Put the part of the rows that opens with the line containing "Click the Image type cell in top row" and closes with the line containing "Action: pyautogui.click(x=147, y=33)" into a Markdown table. Use two columns, Row for a running number and Line for the line itself, and leave out blank lines.

Element and text location rows
____________

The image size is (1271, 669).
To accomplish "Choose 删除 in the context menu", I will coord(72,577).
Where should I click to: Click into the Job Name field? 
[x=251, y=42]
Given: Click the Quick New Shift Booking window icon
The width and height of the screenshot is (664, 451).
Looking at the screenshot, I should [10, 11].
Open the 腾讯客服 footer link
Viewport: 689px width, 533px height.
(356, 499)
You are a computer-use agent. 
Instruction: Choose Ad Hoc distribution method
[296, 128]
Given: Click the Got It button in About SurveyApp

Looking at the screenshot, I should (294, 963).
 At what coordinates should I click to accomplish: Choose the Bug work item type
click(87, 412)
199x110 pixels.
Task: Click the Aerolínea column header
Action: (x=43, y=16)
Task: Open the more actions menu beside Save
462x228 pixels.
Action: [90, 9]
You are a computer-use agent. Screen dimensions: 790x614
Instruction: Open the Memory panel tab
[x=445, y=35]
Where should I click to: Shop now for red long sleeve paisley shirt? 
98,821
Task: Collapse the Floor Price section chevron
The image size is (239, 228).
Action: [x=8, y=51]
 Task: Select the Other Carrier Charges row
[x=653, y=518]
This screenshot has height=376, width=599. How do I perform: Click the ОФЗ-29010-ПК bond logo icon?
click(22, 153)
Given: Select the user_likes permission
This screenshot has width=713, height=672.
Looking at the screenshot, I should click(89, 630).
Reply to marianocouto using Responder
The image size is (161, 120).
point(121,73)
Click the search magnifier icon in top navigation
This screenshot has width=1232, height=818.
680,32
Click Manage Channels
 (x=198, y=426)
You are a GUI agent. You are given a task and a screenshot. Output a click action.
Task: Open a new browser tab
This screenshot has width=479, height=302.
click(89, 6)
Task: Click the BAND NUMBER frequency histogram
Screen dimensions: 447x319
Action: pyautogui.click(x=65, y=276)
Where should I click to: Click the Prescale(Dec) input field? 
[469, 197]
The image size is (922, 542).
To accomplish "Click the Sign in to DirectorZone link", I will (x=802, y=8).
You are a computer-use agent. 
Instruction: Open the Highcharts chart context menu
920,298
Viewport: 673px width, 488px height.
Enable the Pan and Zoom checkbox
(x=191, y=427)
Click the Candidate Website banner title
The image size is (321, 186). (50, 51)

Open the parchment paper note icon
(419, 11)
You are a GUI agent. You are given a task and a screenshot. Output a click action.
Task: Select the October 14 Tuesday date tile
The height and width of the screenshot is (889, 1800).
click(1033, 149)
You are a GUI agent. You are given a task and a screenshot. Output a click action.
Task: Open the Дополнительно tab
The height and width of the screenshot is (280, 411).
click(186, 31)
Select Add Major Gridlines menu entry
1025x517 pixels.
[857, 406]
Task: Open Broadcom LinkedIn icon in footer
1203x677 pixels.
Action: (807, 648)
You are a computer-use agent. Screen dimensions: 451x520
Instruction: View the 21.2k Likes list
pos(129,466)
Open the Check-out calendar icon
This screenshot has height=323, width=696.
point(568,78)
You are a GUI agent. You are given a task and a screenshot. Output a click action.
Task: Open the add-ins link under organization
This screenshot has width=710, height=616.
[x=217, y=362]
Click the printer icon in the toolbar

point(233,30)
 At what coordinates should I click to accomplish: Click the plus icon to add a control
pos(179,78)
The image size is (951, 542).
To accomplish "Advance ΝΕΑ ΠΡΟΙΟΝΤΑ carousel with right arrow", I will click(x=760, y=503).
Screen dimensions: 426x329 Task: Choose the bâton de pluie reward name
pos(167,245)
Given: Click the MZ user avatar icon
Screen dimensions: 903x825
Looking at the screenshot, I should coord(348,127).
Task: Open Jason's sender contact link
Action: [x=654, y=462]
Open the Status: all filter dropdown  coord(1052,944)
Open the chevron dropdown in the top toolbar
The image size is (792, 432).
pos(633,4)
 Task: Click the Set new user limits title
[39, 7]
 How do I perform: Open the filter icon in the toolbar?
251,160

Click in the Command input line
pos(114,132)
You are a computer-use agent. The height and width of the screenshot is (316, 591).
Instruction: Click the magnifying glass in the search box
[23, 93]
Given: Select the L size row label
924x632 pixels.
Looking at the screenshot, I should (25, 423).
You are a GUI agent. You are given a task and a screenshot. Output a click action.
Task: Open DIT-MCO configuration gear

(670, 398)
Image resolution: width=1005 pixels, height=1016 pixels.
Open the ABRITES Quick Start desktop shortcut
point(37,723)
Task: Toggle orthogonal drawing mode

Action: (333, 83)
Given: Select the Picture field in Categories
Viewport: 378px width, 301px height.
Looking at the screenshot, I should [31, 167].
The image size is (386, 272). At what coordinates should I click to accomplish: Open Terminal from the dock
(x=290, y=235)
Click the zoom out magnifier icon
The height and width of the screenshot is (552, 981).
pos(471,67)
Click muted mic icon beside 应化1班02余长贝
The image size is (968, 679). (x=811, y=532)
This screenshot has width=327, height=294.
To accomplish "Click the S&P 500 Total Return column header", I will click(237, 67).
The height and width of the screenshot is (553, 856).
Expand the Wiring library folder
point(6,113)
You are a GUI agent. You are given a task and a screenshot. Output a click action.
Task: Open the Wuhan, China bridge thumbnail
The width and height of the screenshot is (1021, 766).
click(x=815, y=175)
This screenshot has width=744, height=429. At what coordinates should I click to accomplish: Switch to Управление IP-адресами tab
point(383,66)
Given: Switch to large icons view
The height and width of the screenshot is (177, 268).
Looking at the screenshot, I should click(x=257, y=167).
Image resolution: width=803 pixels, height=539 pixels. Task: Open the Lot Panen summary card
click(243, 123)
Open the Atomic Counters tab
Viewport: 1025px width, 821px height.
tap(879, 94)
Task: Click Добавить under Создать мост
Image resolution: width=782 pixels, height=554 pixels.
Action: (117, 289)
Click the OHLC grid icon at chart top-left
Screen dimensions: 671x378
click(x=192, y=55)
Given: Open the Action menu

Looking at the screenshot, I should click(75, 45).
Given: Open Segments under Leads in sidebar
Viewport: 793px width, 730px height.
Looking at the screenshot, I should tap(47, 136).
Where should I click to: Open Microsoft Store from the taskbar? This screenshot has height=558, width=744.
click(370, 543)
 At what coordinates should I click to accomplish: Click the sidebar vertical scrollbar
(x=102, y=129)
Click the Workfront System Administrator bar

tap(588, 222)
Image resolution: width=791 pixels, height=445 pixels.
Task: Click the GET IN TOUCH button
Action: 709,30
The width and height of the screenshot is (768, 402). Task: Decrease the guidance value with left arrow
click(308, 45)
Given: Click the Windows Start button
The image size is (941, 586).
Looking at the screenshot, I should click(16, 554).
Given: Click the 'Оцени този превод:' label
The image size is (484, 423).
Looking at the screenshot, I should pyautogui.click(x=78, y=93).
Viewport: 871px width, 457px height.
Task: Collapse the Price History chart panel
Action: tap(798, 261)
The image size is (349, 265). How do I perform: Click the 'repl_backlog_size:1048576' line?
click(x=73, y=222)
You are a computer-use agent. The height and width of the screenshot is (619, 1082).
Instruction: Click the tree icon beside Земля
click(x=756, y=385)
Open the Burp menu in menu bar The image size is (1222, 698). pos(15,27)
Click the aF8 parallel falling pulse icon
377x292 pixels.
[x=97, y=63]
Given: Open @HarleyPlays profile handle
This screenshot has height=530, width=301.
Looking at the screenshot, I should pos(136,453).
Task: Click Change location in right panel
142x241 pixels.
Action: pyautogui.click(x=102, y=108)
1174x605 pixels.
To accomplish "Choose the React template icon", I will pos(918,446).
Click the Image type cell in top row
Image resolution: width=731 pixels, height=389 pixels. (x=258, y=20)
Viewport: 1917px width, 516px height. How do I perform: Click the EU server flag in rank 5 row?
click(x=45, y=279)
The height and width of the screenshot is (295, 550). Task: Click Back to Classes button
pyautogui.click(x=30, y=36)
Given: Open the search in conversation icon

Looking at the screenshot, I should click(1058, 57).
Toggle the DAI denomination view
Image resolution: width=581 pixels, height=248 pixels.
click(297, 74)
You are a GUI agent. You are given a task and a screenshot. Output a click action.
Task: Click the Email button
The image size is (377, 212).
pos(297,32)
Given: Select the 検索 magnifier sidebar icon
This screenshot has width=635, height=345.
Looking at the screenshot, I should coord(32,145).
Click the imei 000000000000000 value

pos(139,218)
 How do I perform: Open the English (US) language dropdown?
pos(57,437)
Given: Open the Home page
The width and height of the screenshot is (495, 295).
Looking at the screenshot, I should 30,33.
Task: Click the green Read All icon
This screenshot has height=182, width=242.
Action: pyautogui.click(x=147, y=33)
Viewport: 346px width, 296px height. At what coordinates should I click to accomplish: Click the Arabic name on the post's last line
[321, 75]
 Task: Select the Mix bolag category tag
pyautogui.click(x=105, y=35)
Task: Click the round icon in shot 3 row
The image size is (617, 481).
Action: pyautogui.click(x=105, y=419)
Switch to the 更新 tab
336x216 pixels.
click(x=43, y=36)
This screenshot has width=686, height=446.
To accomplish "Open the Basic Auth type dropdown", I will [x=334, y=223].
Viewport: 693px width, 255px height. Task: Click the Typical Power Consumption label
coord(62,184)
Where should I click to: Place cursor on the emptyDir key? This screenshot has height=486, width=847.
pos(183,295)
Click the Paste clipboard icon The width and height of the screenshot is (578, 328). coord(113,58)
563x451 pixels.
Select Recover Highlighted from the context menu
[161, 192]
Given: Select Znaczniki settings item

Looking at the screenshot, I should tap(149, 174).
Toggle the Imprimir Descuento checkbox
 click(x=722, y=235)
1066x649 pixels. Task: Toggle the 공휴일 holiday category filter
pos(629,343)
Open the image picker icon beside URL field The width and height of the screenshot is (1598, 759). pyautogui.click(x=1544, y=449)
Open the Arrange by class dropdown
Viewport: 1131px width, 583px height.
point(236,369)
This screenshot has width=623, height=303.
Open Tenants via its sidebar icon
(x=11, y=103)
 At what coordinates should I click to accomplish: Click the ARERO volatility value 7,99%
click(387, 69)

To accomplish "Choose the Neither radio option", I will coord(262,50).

____________

• [FINAL ANSWER]:
| Row | Line |
|---|---|
| 1 | Click the Image type cell in top row |
| 2 | Image resolution: width=731 pixels, height=389 pixels. (x=258, y=20) |
| 3 | Viewport: 1917px width, 516px height. How do I perform: Click the EU server flag in rank 5 row? |
| 4 | click(x=45, y=279) |
| 5 | The height and width of the screenshot is (295, 550). Task: Click Back to Classes button |
| 6 | pyautogui.click(x=30, y=36) |
| 7 | Given: Open the search in conversation icon |
| 8 | Looking at the screenshot, I should click(1058, 57). |
| 9 | Toggle the DAI denomination view |
| 10 | Image resolution: width=581 pixels, height=248 pixels. |
| 11 | click(297, 74) |
| 12 | You are a GUI agent. You are given a task and a screenshot. Output a click action. |
| 13 | Task: Click the Email button |
| 14 | The image size is (377, 212). |
| 15 | pos(297,32) |
| 16 | Given: Select the 検索 magnifier sidebar icon |
| 17 | This screenshot has width=635, height=345. |
| 18 | Looking at the screenshot, I should coord(32,145). |
| 19 | Click the imei 000000000000000 value |
| 20 | pos(139,218) |
| 21 |  How do I perform: Open the English (US) language dropdown? |
| 22 | pos(57,437) |
| 23 | Given: Open the Home page |
| 24 | The width and height of the screenshot is (495, 295). |
| 25 | Looking at the screenshot, I should 30,33. |
| 26 | Task: Click the green Read All icon |
| 27 | This screenshot has height=182, width=242. |
| 28 | Action: pyautogui.click(x=147, y=33) |